Des retraités vont obligatoirement perdre leur pension de réversion à cause des nouvelles règles

Des retraités vont obligatoirement perdre leur pension de réversion à cause des nouvelles règles

Des millions de retraités perçoivent chaque mois une pension de réversion en plus de leur pension de retraite habituelle. Les montants versés par les caisses de retraite changent en 2026 et les conditions pour en bénéficier également.

Rien qu'en 2025, l'Assurance retraite indique avoir attribué 210 745 nouvelles pensions de réversion. Désormais, plus de 4,4 millions de retraités perçoivent chaque mois une pension de réversion. Ce nombre va évoluer en 2026, car de nouveaux retraités vont pouvoir bénéficier pour la première fois de ce complément de revenus. A l'inverse, certains seniors qui étaient jusqu'à présent habitués à profiter de cette somme risquent de la perdre. Car oui, les conditions requises pour toucher la pension de réversion ont changé cette année.

La pension de réversion permet à une personne de percevoir, tous les mois, une partie de la pension de retraite de son époux ou de son épouse décédé. Les montants versés varient selon les caisses de retraite. Dans le régime général, la pension de réversion représente 54% de la retraite de base du défunt, avec un plafond mensuel fixé, en 2026, à 1 081,35 euros. Un montant minimum est toutefois garanti : la pension de réversion ne peut pas être inférieure à 4 019,13 euros par an, soit 334,92 euros par mois.

Pour la retraite complémentaire (Agirc-Arrco, Ircantec, etc.), la pension de réversion représente jusqu'à 60% de la pension de retraite que percevait le défunt. Le régime de la fonction publique applique, quant à lui, des règles différentes et ne fixe pas de maximum pour les pensions de réversion versées.

Dans le régime général, les conjoints survivants doivent respecter certains plafonds de revenus pour pouvoir toucher une pension de réversion. Ces plafonds ont augmenté depuis le 1ᵉʳ janvier 2026. Cette hausse s'explique par l'évolution du SMIC, puisque la règle stipule que les revenus du conjoint survivant ne doivent pas dépasser 2 080 fois le SMIC horaire lorsque la personne vit seule. Si cette personne vit en couple, ce montant peut être majoré de 60%.

Le SMIC ayant augmenté de 1,18% en début d'année pour atteindre 12,02 euros bruts par heure, le seuil de revenus à ne pas dépasser en 2026 pour toucher une pension de réversion s'élève désormais à 25 001,60 euros bruts par an, contre 24 710 euros bruts annuels en 2025. Pour un bénéficiaire vivant en couple, ce montant atteint 40 002,56 euros bruts par an, contre 39 537 euros en 2025.

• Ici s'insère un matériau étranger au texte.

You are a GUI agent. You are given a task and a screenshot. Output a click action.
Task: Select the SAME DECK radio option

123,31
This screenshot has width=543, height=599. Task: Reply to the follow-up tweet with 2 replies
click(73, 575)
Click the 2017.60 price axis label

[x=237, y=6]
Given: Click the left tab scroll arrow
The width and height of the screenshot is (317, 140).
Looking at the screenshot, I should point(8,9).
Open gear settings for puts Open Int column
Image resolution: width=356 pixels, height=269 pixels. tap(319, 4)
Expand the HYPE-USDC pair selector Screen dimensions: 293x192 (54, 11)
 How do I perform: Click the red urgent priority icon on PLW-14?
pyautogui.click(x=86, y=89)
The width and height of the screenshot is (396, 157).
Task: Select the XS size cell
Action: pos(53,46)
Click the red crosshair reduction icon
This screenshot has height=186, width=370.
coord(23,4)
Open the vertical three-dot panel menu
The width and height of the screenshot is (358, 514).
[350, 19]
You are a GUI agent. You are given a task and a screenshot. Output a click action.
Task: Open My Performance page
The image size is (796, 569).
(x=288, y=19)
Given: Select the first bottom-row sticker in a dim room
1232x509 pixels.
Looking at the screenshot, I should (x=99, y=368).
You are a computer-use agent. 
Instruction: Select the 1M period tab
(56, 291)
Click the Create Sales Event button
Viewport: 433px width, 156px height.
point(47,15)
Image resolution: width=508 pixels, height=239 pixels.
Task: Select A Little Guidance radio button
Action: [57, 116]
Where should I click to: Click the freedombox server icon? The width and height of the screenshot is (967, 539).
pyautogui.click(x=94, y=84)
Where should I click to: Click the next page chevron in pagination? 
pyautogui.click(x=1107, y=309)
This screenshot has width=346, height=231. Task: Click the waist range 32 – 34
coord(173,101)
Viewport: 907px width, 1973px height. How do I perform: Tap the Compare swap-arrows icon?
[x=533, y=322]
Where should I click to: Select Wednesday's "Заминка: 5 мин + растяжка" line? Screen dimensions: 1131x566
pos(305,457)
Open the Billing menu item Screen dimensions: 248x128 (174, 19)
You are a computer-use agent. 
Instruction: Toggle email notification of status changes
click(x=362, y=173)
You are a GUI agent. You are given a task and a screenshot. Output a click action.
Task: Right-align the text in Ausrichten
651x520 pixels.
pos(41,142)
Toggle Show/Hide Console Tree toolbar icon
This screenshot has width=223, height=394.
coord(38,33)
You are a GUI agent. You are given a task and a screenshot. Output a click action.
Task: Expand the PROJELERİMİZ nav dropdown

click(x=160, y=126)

Pour prétendre à la pension de réversion, le conjoint survivant doit enfin respecter certaines conditions de mariage et d'âge. Pour le régime général des salariés du privé, des artisans et des indépendants, le conjoint survivant doit avoir au minimum 55 ans, sans exigence de durée minimale de mariage. Dans la fonction publique, l'ouverture des droits peut dépendre d'un enfant issu du mariage, d'un mariage d'au moins 4 ans, ou d'un mariage célébré au moins 2 ans avant la retraite du fonctionnaire. Les régimes complémentaires appliquent leurs propres règles : l'Agirc-Arrco n'exige aucune durée de mariage minimale, la retraite complémentaire des agriculteurs demande 2 ans de mariage, tandis que celle des avocats nécessite une durée minimale de 5 ans de mariage.

Dans le régime général, les retraités peuvent également bénéficier d'une majoration de 11,1% de leur pension de réversion. Cette majoration est dédiée aux personnes âgées d'au moins 67 ans. Selon la Caisse nationale d'assurance vieillesse (CNAV), cette majoration s'applique à partir du moment où "la somme de l'ensemble des pensions perçues par un retraité (retraite de base + retraite complémentaire + pension de réversion) ne dépasse pas 3 020,07 euros par trimestre, soit 1 006,69 euros par mois".

Les retraités qui touchent une pension de réversion peuvent également profiter d'une majoration de 10% s'ils ont eu au moins 3 enfants. Une autre majoration est possible pour les retraités qui ont encore des enfants à charge, c'est-à-dire des enfants de moins de 21 ans rattachés à leur foyer fiscal. Le montant de cette majoration s'élève, en 2026, à 113,59 euros par enfant et par mois.